Researchers found that while the overall number of these prescriptions dropped from 20% to 16% over a nine-year period, the drugs are still commonly given to people with memory problems—the very group most vulnerable to their negative effects.
Dr. John N. Mafi, the senior author of the study and a professor at UCLA’s David Geffen School of Medicine, said it was concerning that in 2021, more than two-thirds of the patients who received these prescriptions did not have a clear medical reason for them.
This suggests that many of these prescriptions may not only be unnecessary but could be harmful. Dr. Mafi emphasized the need to improve the care and safety of older adults with memory issues.

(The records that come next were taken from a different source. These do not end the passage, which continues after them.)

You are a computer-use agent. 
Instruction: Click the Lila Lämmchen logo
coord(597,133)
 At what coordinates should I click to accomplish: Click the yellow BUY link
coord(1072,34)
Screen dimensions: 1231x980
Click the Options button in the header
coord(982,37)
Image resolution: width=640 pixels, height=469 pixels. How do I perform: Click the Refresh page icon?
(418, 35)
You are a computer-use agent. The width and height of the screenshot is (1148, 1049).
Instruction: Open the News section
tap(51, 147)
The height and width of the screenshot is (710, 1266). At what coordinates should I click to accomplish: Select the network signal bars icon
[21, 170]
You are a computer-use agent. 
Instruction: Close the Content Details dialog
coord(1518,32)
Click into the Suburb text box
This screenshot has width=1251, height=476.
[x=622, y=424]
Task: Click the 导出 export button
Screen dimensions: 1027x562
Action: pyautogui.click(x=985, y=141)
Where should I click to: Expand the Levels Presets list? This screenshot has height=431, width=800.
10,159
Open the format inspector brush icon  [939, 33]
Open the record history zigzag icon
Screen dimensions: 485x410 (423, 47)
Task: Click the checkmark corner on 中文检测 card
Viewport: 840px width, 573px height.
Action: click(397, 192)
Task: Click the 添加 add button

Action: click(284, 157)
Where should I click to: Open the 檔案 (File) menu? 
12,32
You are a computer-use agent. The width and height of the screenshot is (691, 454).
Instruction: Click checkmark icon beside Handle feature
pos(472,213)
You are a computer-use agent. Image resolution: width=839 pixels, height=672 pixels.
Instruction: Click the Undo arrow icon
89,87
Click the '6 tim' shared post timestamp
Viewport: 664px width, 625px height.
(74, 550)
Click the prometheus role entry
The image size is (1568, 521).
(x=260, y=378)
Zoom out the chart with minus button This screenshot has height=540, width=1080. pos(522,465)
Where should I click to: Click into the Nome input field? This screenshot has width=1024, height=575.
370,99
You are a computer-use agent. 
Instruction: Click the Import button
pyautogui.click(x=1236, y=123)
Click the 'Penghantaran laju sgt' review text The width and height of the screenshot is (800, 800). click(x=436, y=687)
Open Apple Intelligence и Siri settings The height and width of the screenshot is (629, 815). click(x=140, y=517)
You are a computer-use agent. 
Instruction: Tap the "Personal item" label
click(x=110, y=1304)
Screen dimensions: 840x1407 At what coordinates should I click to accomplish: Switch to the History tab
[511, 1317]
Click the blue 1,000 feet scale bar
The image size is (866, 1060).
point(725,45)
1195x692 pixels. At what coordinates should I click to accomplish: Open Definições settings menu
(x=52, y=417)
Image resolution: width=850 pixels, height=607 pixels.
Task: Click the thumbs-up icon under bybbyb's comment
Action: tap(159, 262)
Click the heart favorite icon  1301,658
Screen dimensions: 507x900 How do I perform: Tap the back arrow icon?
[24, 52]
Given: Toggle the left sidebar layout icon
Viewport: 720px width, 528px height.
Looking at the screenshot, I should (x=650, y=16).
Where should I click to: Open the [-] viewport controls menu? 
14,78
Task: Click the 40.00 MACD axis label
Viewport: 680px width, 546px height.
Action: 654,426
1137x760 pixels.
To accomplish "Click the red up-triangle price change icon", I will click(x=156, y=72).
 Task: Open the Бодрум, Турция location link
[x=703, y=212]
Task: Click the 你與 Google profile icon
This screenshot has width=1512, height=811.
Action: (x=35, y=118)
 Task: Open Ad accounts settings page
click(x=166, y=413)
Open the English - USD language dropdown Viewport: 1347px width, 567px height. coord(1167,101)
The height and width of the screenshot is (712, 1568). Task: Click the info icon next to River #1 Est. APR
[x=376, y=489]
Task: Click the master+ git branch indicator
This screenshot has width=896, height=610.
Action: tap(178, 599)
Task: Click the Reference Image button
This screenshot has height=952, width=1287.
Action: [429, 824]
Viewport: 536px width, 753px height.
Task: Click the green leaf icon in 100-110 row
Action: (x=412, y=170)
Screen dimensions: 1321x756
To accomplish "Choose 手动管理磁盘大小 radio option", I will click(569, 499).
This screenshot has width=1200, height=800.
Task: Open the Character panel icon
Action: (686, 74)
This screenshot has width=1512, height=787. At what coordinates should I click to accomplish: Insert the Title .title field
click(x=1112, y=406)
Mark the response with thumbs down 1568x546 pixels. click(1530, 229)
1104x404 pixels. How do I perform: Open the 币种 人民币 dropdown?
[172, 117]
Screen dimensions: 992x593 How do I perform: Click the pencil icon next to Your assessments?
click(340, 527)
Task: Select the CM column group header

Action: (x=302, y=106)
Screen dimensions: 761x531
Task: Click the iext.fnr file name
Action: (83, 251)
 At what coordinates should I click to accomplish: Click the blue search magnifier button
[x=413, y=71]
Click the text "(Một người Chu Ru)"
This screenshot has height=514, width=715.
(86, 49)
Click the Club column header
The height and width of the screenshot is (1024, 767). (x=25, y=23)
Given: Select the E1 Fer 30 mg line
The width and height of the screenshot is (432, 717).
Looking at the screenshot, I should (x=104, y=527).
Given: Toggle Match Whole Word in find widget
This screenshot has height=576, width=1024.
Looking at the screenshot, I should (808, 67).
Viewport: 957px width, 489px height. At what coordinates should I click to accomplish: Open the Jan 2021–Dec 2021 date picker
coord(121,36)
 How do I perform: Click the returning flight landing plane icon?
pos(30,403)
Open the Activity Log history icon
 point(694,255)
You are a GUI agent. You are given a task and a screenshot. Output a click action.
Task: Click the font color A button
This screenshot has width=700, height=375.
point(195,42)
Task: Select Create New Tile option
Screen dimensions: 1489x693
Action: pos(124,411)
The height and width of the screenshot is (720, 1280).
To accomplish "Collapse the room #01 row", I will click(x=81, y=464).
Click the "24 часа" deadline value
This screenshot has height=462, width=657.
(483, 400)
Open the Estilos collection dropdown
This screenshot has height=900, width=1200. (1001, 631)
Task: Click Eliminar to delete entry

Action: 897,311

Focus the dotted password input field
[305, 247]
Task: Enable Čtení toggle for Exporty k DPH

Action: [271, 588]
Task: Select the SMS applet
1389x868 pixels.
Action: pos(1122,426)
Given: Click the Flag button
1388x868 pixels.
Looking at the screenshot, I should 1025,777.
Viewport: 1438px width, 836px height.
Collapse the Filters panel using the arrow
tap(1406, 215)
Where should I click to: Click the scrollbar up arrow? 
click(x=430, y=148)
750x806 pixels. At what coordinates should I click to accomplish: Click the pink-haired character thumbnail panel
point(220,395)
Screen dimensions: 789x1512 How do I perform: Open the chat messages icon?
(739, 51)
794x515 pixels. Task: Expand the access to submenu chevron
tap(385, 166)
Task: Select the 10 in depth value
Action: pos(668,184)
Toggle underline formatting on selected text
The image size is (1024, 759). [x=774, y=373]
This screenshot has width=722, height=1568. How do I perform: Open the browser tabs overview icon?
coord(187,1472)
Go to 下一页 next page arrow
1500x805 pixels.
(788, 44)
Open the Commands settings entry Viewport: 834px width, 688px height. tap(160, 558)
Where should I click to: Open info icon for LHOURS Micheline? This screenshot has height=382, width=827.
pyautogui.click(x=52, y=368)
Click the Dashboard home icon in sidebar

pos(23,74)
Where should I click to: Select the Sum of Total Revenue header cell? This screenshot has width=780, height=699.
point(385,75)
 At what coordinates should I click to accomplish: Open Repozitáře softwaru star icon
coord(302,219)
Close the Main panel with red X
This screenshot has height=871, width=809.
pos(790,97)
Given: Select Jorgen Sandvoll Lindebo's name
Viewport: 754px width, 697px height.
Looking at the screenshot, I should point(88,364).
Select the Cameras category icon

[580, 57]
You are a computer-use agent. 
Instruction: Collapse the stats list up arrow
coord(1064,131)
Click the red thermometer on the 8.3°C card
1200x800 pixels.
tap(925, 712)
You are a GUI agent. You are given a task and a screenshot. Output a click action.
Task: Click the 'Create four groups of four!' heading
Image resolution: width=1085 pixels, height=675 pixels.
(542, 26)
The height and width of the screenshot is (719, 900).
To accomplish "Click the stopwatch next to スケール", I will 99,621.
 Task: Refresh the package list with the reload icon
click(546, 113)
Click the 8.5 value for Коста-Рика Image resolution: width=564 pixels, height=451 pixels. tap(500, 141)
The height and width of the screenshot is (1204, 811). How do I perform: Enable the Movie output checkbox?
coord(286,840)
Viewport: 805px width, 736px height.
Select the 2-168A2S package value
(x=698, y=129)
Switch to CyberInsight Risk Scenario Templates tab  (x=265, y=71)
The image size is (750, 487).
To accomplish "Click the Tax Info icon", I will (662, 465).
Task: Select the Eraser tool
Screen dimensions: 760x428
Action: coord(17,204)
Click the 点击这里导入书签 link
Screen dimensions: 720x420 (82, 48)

The research team looked at data from Medicare between 2013 and 2021. They used information from the Health and Retirement Study and compared it with Medicare insurance claims to see how often certain central nervous system (CNS)-active medications were being prescribed.
These drugs affect the brain and include antidepressants with anticholinergic effects, antipsychotics, barbiturates, benzodiazepines (like Valium), and sleep aids known as non-benzodiazepine hypnotics.
The results showed that 17% of seniors with normal memory were prescribed one of these drugs. But for people with some memory problems, that number rose to almost 22%. For people with diagnosed dementia, it was even higher—about 25% were given these potentially harmful medications.
Over time, the study found some improvement. Prescriptions for benzodiazepines fell from 11.4% to 9.1%, and prescriptions for non-benzodiazepine sleep drugs dropped from 7.4% to 2.9%.
These reductions likely helped improve safety overall. However, the use of antipsychotics increased slightly from 2.6% to 3.6%. Prescriptions for barbiturates decreased slightly, and anticholinergic antidepressants remained steady at 2.6%.
The number of prescriptions that were clinically justified dropped slightly from 6% in 2013 to 5.5% in 2021. Meanwhile, prescriptions that were likely inappropriate fell more noticeably, from 15.7% to 11.4%. Most of this progress came from fewer prescriptions for sleep aids and benzodiazepines.
Still, the study had some limitations. It did not include data from Medicare Advantage plans, which means some patient records were not available. Also, some symptoms like agitation may not have been recorded in the data, and the study only looked at how often the drugs were prescribed—not how long people took them.
Dr. Annie Yang, who led the research while she was a resident at UCLA and is now part of Yale’s National Clinician Scholars Program, pointed out that while these medications can sometimes be helpful, older adults and their caregivers need to carefully discuss them with their doctors.
In many cases, it may be better to find other treatment options or to gradually stop using the drugs altogether.
The study was a team effort involving researchers from UCLA, RAND, Yale, the University of Michigan, and the VA Greater Los Angeles Healthcare System.
The bottom line: progress is being made, but many older adults with dementia are still being prescribed medications that could do more harm than good. More work is needed to ensure safer, more appropriate care.